Type each record below again, with the same words.
********
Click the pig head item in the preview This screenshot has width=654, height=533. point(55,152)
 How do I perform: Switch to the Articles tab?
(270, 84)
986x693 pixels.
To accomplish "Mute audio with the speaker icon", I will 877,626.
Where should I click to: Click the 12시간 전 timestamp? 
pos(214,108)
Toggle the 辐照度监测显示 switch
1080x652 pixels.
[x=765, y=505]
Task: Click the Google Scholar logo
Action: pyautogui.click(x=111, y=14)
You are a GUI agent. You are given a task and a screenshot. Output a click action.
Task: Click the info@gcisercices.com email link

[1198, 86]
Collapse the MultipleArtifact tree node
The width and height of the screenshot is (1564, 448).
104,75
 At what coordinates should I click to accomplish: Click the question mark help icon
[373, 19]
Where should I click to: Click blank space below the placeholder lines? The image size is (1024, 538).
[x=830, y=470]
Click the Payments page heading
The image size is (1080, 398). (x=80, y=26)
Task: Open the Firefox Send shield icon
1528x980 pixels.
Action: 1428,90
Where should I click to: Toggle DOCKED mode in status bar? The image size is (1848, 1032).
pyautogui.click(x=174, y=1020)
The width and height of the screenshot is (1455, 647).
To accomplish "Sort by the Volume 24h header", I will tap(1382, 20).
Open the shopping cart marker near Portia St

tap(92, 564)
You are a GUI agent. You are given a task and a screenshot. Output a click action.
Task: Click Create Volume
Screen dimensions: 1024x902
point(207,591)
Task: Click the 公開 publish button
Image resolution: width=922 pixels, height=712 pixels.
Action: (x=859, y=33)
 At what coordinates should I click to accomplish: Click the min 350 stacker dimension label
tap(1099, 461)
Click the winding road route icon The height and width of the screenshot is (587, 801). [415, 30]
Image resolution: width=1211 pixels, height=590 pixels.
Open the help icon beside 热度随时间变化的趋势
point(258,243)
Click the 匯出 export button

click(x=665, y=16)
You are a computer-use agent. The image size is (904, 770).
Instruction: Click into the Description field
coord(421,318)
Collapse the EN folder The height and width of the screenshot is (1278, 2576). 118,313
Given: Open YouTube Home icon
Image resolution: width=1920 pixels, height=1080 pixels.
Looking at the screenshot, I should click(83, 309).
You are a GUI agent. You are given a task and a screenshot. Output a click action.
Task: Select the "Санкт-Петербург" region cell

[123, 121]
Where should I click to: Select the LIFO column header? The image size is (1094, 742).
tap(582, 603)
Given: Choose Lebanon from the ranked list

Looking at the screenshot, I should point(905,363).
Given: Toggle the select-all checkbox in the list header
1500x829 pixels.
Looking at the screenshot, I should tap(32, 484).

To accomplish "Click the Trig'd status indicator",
********
Answer to the problem:
Click the pig head item in the preview This screenshot has width=654, height=533. point(55,152)
 How do I perform: Switch to the Articles tab?
(270, 84)
986x693 pixels.
To accomplish "Mute audio with the speaker icon", I will 877,626.
Where should I click to: Click the 12시간 전 timestamp? 
pos(214,108)
Toggle the 辐照度监测显示 switch
1080x652 pixels.
[x=765, y=505]
Task: Click the Google Scholar logo
Action: pyautogui.click(x=111, y=14)
You are a GUI agent. You are given a task and a screenshot. Output a click action.
Task: Click the info@gcisercices.com email link

[1198, 86]
Collapse the MultipleArtifact tree node
The width and height of the screenshot is (1564, 448).
104,75
 At what coordinates should I click to accomplish: Click the question mark help icon
[373, 19]
Where should I click to: Click blank space below the placeholder lines? The image size is (1024, 538).
[x=830, y=470]
Click the Payments page heading
The image size is (1080, 398). (x=80, y=26)
Task: Open the Firefox Send shield icon
1528x980 pixels.
Action: 1428,90
Where should I click to: Toggle DOCKED mode in status bar? The image size is (1848, 1032).
pyautogui.click(x=174, y=1020)
The width and height of the screenshot is (1455, 647).
To accomplish "Sort by the Volume 24h header", I will tap(1382, 20).
Open the shopping cart marker near Portia St

tap(92, 564)
You are a GUI agent. You are given a task and a screenshot. Output a click action.
Task: Click Create Volume
Screen dimensions: 1024x902
point(207,591)
Task: Click the 公開 publish button
Image resolution: width=922 pixels, height=712 pixels.
Action: (x=859, y=33)
 At what coordinates should I click to accomplish: Click the min 350 stacker dimension label
tap(1099, 461)
Click the winding road route icon The height and width of the screenshot is (587, 801). [415, 30]
Image resolution: width=1211 pixels, height=590 pixels.
Open the help icon beside 热度随时间变化的趋势
point(258,243)
Click the 匯出 export button

click(x=665, y=16)
You are a computer-use agent. The image size is (904, 770).
Instruction: Click into the Description field
coord(421,318)
Collapse the EN folder The height and width of the screenshot is (1278, 2576). 118,313
Given: Open YouTube Home icon
Image resolution: width=1920 pixels, height=1080 pixels.
Looking at the screenshot, I should click(83, 309).
You are a GUI agent. You are given a task and a screenshot. Output a click action.
Task: Select the "Санкт-Петербург" region cell

[123, 121]
Where should I click to: Select the LIFO column header? The image size is (1094, 742).
tap(582, 603)
Given: Choose Lebanon from the ranked list

Looking at the screenshot, I should point(905,363).
Given: Toggle the select-all checkbox in the list header
1500x829 pixels.
Looking at the screenshot, I should tap(32, 484).

To accomplish "Click the Trig'd status indicator",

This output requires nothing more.